[Start of DATA TO PROCESS]

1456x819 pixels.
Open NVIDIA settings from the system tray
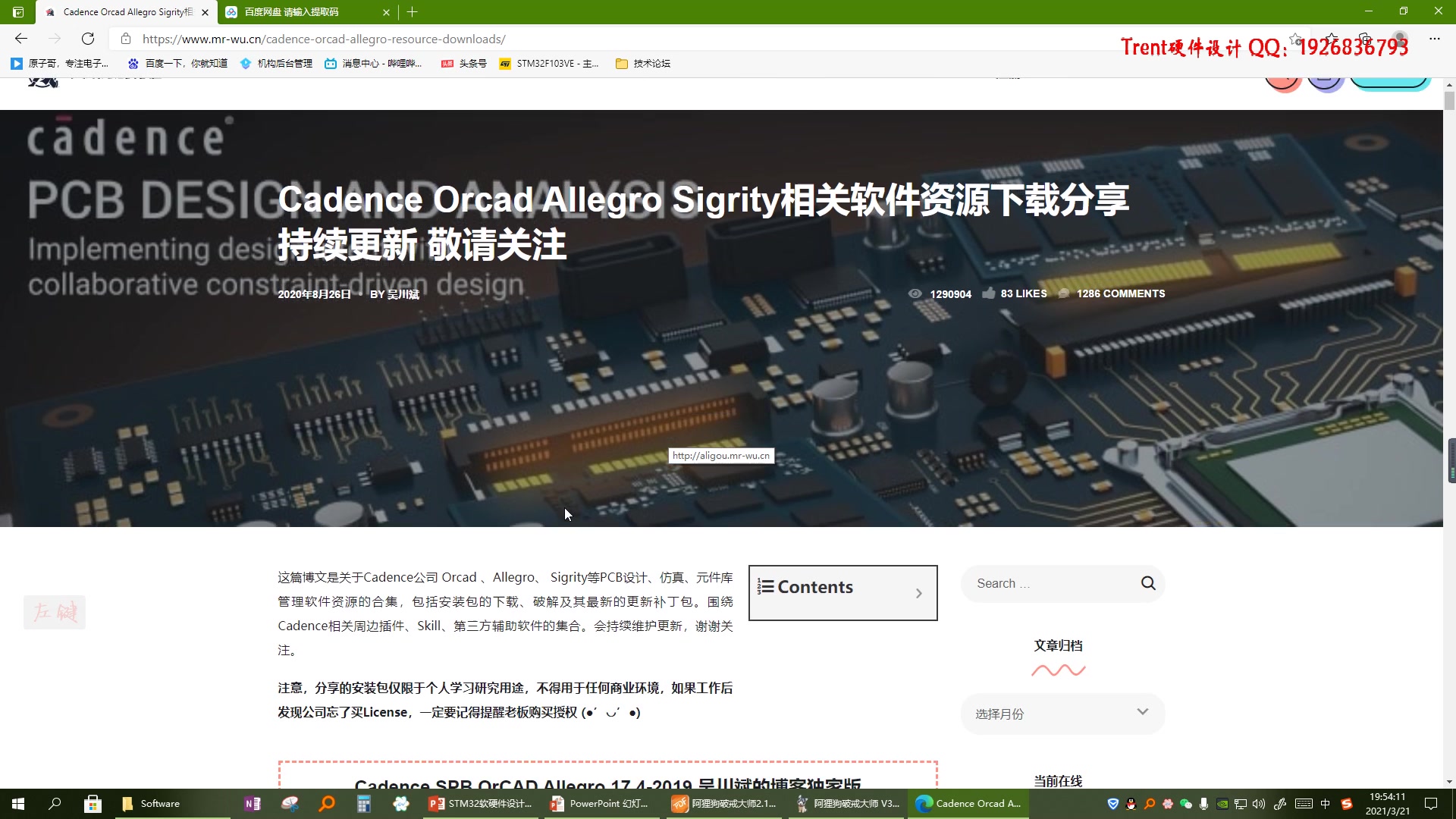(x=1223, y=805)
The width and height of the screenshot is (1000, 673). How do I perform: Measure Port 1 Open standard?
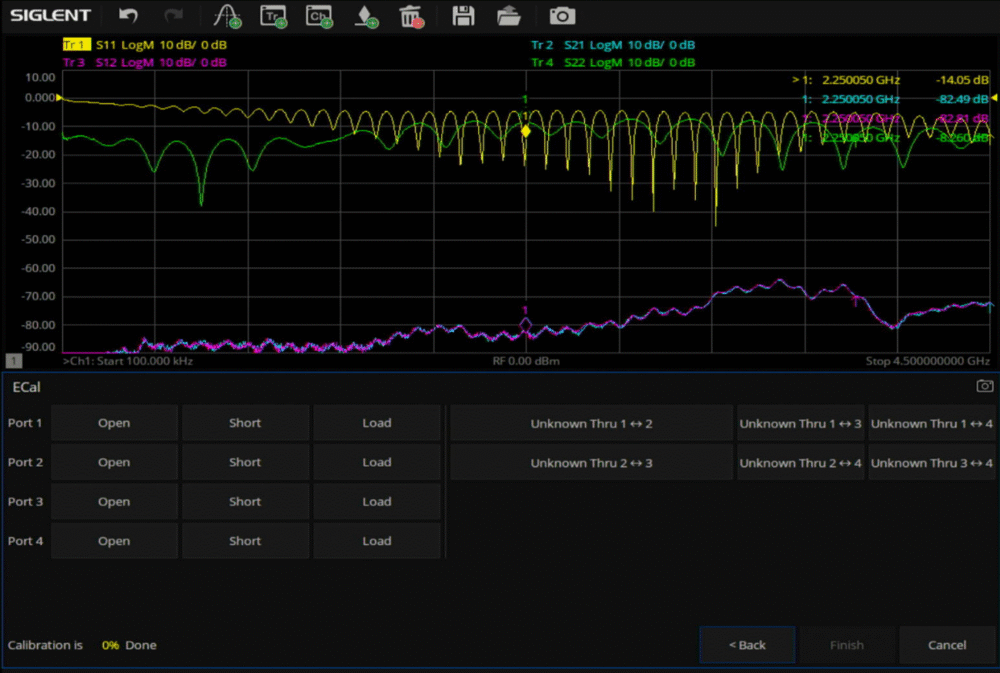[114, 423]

[End of DATA TO PROCESS]
[Start of DATA TO PROCESS]

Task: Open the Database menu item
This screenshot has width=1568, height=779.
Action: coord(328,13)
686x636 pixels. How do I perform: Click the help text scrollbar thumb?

[End of DATA TO PROCESS]
[Start of DATA TO PROCESS]

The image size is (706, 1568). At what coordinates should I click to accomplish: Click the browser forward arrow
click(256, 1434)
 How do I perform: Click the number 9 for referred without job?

[End of DATA TO PROCESS]

GIVEN REQUEST - Turn the items from the line containing "Task: Open the Database menu item" through the line containing "686x636 pixels. How" into a numbered list, skipping any blank lines.

CORRECT OUTPUT -
1. Task: Open the Database menu item
2. This screenshot has width=1568, height=779.
3. Action: coord(328,13)
4. 686x636 pixels. How do I perform: Click the help text scrollbar thumb?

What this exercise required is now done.